▶ [DIRECTIONS] Filter the data for lines with the word "toolbar", then copy every line so identified.

▶ [GIVEN DATA]
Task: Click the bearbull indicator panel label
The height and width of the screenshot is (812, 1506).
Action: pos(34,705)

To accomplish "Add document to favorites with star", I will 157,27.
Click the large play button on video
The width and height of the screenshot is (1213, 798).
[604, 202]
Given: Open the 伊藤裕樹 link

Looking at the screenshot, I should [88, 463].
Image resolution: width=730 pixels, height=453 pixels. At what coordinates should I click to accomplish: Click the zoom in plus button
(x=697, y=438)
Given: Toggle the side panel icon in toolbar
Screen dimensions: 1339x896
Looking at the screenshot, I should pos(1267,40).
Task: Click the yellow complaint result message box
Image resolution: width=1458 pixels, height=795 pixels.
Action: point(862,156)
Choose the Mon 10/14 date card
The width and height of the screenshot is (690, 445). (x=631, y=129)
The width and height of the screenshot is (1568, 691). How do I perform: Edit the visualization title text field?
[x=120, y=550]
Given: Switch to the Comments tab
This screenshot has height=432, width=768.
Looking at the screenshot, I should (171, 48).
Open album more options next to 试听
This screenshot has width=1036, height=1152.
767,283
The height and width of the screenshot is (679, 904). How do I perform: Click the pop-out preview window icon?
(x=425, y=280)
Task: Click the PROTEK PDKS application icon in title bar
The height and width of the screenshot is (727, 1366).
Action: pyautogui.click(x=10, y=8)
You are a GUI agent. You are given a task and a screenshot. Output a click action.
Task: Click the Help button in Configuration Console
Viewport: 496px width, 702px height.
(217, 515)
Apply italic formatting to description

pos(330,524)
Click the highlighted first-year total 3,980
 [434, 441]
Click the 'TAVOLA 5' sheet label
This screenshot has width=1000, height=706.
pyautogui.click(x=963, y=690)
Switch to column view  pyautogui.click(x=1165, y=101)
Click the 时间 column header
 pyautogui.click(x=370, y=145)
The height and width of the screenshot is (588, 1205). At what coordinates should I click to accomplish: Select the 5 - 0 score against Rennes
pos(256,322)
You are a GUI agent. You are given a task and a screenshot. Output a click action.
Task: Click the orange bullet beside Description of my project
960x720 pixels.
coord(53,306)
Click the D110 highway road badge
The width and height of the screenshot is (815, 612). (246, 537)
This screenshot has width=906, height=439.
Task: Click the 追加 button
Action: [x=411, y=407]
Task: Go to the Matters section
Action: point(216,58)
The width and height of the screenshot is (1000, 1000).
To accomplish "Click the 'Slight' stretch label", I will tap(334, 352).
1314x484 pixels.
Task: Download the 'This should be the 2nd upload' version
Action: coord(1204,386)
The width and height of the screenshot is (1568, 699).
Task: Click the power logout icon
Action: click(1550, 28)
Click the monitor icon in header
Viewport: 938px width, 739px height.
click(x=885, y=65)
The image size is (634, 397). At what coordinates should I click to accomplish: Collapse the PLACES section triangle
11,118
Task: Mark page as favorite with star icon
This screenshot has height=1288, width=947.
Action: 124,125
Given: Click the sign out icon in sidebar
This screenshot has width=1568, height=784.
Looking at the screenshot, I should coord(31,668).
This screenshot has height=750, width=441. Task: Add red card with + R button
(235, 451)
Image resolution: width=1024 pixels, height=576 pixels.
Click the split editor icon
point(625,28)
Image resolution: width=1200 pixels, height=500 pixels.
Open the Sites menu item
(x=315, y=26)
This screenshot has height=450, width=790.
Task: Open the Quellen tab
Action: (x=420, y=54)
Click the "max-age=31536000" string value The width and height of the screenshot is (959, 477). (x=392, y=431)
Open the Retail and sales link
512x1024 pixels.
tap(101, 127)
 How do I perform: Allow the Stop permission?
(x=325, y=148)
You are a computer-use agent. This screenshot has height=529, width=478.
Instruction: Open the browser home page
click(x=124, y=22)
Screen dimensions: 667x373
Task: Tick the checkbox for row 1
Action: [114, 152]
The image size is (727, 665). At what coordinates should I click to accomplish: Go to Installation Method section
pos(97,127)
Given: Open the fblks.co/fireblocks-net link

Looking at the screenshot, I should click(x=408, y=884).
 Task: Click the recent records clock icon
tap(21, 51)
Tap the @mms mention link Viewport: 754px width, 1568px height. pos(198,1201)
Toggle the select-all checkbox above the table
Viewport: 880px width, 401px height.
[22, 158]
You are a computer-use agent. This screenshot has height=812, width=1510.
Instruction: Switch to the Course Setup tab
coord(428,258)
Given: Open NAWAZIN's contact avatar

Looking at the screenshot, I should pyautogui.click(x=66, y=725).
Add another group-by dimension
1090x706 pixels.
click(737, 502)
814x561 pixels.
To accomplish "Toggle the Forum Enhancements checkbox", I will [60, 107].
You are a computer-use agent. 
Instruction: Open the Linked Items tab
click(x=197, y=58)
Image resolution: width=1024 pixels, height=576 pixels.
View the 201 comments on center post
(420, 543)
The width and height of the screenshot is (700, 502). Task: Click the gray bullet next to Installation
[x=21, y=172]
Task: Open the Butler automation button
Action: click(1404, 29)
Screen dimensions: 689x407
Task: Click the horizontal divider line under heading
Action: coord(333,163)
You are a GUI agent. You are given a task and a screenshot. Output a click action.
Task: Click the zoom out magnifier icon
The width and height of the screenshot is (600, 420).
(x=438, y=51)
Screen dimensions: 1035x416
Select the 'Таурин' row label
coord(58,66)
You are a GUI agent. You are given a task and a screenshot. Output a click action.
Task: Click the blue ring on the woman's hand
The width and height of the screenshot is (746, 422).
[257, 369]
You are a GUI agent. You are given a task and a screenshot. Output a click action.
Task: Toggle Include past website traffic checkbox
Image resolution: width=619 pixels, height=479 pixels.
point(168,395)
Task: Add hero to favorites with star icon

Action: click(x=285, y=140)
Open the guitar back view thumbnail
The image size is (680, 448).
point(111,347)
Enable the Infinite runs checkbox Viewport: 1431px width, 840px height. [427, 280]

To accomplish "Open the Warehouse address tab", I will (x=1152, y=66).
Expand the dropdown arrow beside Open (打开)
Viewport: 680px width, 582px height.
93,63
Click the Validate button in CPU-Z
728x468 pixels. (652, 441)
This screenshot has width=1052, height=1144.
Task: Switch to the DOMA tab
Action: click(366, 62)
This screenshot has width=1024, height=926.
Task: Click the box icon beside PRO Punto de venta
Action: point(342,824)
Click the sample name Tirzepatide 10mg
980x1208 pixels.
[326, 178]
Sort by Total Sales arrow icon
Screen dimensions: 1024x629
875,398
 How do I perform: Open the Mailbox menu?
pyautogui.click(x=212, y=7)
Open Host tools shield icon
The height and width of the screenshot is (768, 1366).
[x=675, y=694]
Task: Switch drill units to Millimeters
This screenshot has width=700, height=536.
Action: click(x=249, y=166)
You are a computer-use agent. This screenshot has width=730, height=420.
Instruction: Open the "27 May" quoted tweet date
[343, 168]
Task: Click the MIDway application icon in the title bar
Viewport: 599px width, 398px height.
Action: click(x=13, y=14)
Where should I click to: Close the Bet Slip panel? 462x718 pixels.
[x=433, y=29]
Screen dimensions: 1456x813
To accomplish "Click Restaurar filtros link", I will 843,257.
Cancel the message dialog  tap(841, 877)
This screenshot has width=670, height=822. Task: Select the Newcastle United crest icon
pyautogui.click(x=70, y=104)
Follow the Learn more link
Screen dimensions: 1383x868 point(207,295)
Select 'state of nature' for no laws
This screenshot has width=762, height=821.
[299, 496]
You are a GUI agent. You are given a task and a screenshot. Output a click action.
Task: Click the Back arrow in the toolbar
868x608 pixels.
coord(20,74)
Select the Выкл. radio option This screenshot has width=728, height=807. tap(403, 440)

▶ [ANSWER FOR THIS EXERCISE]
Given: Toggle the side panel icon in toolbar
Task: Click the Back arrow in the toolbar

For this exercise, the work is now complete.